+++ DATA SUPPLIED

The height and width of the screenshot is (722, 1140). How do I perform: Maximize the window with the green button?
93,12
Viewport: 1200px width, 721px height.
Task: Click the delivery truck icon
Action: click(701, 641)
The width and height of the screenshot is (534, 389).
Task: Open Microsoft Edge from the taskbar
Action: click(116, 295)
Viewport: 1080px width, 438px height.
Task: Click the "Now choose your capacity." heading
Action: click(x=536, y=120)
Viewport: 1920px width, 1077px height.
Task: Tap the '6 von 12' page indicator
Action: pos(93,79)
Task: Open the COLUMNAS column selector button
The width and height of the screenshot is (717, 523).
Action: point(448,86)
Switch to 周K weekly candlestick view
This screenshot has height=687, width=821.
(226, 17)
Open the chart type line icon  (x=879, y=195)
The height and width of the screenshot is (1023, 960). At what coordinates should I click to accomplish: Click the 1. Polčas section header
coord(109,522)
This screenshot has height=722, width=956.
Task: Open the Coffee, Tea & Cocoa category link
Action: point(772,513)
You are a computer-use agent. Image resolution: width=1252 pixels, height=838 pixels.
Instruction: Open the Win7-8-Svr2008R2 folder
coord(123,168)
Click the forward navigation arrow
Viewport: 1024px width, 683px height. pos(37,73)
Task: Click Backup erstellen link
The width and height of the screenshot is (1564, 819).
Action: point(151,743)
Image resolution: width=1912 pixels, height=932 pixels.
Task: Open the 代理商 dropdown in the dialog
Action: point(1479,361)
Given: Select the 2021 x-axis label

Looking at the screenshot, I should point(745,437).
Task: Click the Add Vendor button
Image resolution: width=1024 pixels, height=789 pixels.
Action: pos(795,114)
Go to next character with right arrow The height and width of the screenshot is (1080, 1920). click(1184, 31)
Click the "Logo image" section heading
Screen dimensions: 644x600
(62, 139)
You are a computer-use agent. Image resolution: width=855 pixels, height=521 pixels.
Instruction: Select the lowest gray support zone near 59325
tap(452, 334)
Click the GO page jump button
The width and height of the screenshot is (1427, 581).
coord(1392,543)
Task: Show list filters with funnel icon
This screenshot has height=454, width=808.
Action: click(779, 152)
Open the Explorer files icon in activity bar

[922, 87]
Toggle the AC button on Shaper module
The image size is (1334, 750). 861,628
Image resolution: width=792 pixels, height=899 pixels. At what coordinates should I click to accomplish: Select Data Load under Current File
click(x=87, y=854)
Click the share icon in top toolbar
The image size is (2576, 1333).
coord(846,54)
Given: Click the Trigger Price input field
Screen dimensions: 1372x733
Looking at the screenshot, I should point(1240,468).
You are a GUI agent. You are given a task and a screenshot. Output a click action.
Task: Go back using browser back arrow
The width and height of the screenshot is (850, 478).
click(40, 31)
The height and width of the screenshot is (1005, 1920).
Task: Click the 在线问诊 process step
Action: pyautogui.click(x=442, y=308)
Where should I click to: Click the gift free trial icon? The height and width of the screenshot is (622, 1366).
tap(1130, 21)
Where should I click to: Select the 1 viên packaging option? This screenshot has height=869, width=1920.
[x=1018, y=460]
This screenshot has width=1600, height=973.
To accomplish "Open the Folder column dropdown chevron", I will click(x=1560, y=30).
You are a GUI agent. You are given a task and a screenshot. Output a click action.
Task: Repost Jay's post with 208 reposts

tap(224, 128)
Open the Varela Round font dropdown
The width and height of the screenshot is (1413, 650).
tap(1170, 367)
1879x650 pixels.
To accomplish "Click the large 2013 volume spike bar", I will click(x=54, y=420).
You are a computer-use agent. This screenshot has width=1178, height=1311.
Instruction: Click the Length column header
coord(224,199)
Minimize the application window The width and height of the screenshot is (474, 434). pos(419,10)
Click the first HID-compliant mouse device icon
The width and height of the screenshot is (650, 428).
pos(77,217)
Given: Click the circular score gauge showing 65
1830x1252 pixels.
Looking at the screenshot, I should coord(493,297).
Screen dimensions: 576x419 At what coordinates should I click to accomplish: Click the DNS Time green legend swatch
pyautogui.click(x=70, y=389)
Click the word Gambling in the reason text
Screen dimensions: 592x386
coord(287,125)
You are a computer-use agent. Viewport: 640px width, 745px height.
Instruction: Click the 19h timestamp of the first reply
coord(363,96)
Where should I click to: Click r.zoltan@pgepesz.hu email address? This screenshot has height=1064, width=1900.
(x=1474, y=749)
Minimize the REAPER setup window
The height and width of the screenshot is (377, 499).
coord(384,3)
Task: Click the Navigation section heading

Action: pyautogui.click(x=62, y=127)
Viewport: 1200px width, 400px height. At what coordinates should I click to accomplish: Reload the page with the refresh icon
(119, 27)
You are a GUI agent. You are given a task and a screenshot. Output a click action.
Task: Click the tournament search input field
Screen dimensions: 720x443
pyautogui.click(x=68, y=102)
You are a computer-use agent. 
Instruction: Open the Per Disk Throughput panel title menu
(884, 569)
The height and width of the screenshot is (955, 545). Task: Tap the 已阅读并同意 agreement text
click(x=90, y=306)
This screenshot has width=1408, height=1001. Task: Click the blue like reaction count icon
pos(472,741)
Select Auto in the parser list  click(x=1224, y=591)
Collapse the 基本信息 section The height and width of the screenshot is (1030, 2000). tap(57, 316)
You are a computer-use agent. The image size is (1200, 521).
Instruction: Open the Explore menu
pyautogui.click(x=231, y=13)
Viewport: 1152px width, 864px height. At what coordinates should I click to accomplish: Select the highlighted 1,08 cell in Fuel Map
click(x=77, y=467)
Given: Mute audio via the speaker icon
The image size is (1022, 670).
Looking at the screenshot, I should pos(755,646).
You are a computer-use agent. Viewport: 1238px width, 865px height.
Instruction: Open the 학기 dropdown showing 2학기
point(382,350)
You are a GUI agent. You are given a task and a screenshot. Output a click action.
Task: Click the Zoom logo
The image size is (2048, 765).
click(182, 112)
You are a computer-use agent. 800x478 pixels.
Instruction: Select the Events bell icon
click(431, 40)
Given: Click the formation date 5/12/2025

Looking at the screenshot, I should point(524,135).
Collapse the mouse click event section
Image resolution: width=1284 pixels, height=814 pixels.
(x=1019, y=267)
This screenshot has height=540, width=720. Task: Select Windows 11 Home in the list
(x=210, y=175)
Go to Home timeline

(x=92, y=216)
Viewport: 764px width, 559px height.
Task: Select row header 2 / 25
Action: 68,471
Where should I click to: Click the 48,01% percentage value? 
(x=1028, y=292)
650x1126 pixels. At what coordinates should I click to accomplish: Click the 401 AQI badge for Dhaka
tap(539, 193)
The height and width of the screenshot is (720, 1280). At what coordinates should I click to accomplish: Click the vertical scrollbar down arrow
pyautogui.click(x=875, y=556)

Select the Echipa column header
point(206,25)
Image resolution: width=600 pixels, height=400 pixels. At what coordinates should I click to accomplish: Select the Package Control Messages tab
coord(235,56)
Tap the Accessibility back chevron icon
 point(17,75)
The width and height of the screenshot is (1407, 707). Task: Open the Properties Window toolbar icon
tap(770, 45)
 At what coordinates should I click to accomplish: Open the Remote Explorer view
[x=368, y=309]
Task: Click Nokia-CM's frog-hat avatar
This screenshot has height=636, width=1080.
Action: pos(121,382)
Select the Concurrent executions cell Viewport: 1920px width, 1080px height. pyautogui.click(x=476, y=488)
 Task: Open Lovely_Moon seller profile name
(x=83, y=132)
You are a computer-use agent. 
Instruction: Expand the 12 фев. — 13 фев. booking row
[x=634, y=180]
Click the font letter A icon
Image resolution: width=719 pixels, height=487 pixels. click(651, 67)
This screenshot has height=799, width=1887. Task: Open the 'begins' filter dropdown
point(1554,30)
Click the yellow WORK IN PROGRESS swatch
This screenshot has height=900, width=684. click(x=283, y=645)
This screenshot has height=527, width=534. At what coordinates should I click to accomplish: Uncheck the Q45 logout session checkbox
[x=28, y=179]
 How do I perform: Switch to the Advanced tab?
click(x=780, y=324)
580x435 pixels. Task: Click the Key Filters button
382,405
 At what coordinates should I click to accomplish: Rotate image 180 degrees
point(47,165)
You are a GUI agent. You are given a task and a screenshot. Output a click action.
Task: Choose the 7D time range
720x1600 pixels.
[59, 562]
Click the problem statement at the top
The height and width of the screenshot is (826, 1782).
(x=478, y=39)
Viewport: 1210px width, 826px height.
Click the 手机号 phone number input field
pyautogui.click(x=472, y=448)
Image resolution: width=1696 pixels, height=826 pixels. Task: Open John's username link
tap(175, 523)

++++++

» ACTION ITEM
Out of the entries above, write out only the lines between the line holding "Instruction: Click the 19h" and the line holding "You are a computer-use agent. Viewport: 1238px", inclusive, each exactly as given.

» RESPONSE
Instruction: Click the 19h timestamp of the first reply
coord(363,96)
Where should I click to: Click r.zoltan@pgepesz.hu email address? This screenshot has height=1064, width=1900.
(x=1474, y=749)
Minimize the REAPER setup window
The height and width of the screenshot is (377, 499).
coord(384,3)
Task: Click the Navigation section heading

Action: pyautogui.click(x=62, y=127)
Viewport: 1200px width, 400px height. At what coordinates should I click to accomplish: Reload the page with the refresh icon
(119, 27)
You are a GUI agent. You are given a task and a screenshot. Output a click action.
Task: Click the tournament search input field
Screen dimensions: 720x443
pyautogui.click(x=68, y=102)
You are a computer-use agent. 
Instruction: Open the Per Disk Throughput panel title menu
(884, 569)
The height and width of the screenshot is (955, 545). Task: Tap the 已阅读并同意 agreement text
click(x=90, y=306)
This screenshot has width=1408, height=1001. Task: Click the blue like reaction count icon
pos(472,741)
Select Auto in the parser list  click(x=1224, y=591)
Collapse the 基本信息 section The height and width of the screenshot is (1030, 2000). tap(57, 316)
You are a computer-use agent. The image size is (1200, 521).
Instruction: Open the Explore menu
pyautogui.click(x=231, y=13)
Viewport: 1152px width, 864px height. At what coordinates should I click to accomplish: Select the highlighted 1,08 cell in Fuel Map
click(x=77, y=467)
Given: Mute audio via the speaker icon
The image size is (1022, 670).
Looking at the screenshot, I should pos(755,646).
You are a computer-use agent. Viewport: 1238px width, 865px height.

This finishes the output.